*RECORDS SUPPLIED:*
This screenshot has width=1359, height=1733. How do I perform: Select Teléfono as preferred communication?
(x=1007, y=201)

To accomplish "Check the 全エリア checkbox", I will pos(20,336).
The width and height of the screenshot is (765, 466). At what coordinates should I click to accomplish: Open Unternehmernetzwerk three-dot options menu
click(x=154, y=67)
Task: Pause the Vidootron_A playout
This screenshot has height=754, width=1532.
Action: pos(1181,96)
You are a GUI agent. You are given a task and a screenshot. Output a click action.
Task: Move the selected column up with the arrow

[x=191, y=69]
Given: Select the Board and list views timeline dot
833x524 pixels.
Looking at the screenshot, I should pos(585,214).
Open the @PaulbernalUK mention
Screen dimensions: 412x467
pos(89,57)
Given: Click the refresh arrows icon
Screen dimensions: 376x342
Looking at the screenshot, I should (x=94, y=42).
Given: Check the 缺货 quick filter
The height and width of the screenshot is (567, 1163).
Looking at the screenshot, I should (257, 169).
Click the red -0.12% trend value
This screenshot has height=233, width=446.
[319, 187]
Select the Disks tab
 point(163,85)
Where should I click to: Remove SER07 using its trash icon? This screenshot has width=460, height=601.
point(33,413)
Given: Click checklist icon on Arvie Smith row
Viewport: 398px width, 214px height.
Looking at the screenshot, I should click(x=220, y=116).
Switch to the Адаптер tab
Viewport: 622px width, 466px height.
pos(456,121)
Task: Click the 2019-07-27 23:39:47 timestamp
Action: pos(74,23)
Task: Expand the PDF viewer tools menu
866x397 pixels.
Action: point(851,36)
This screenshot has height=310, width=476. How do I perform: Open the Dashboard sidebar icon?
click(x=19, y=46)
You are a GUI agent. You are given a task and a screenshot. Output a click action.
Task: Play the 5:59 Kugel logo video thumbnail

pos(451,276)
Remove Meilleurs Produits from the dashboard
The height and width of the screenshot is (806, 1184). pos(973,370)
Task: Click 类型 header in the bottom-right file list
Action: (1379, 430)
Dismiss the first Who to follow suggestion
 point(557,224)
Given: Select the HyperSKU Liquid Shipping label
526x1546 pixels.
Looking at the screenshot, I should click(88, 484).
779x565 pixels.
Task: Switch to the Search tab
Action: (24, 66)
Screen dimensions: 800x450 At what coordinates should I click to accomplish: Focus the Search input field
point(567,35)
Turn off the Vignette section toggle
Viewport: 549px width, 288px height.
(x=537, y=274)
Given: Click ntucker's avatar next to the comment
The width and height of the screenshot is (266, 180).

*WORK INSTRUCTIONS:* The data above needs to be given again exactly, with no line left out.

*RESPONSE BOX:*
This screenshot has width=1359, height=1733. How do I perform: Select Teléfono as preferred communication?
(x=1007, y=201)

To accomplish "Check the 全エリア checkbox", I will pos(20,336).
The width and height of the screenshot is (765, 466). At what coordinates should I click to accomplish: Open Unternehmernetzwerk three-dot options menu
click(x=154, y=67)
Task: Pause the Vidootron_A playout
This screenshot has height=754, width=1532.
Action: pos(1181,96)
You are a GUI agent. You are given a task and a screenshot. Output a click action.
Task: Move the selected column up with the arrow

[x=191, y=69]
Given: Select the Board and list views timeline dot
833x524 pixels.
Looking at the screenshot, I should pos(585,214).
Open the @PaulbernalUK mention
Screen dimensions: 412x467
pos(89,57)
Given: Click the refresh arrows icon
Screen dimensions: 376x342
Looking at the screenshot, I should (x=94, y=42).
Given: Check the 缺货 quick filter
The height and width of the screenshot is (567, 1163).
Looking at the screenshot, I should (257, 169).
Click the red -0.12% trend value
This screenshot has height=233, width=446.
[319, 187]
Select the Disks tab
 point(163,85)
Where should I click to: Remove SER07 using its trash icon? This screenshot has width=460, height=601.
point(33,413)
Given: Click checklist icon on Arvie Smith row
Viewport: 398px width, 214px height.
Looking at the screenshot, I should click(x=220, y=116).
Switch to the Адаптер tab
Viewport: 622px width, 466px height.
pos(456,121)
Task: Click the 2019-07-27 23:39:47 timestamp
Action: pos(74,23)
Task: Expand the PDF viewer tools menu
866x397 pixels.
Action: point(851,36)
This screenshot has height=310, width=476. How do I perform: Open the Dashboard sidebar icon?
click(x=19, y=46)
You are a GUI agent. You are given a task and a screenshot. Output a click action.
Task: Play the 5:59 Kugel logo video thumbnail

pos(451,276)
Remove Meilleurs Produits from the dashboard
The height and width of the screenshot is (806, 1184). pos(973,370)
Task: Click 类型 header in the bottom-right file list
Action: (1379, 430)
Dismiss the first Who to follow suggestion
 point(557,224)
Given: Select the HyperSKU Liquid Shipping label
526x1546 pixels.
Looking at the screenshot, I should click(88, 484).
779x565 pixels.
Task: Switch to the Search tab
Action: (24, 66)
Screen dimensions: 800x450 At what coordinates should I click to accomplish: Focus the Search input field
point(567,35)
Turn off the Vignette section toggle
Viewport: 549px width, 288px height.
(x=537, y=274)
Given: Click ntucker's avatar next to the comment
The width and height of the screenshot is (266, 180).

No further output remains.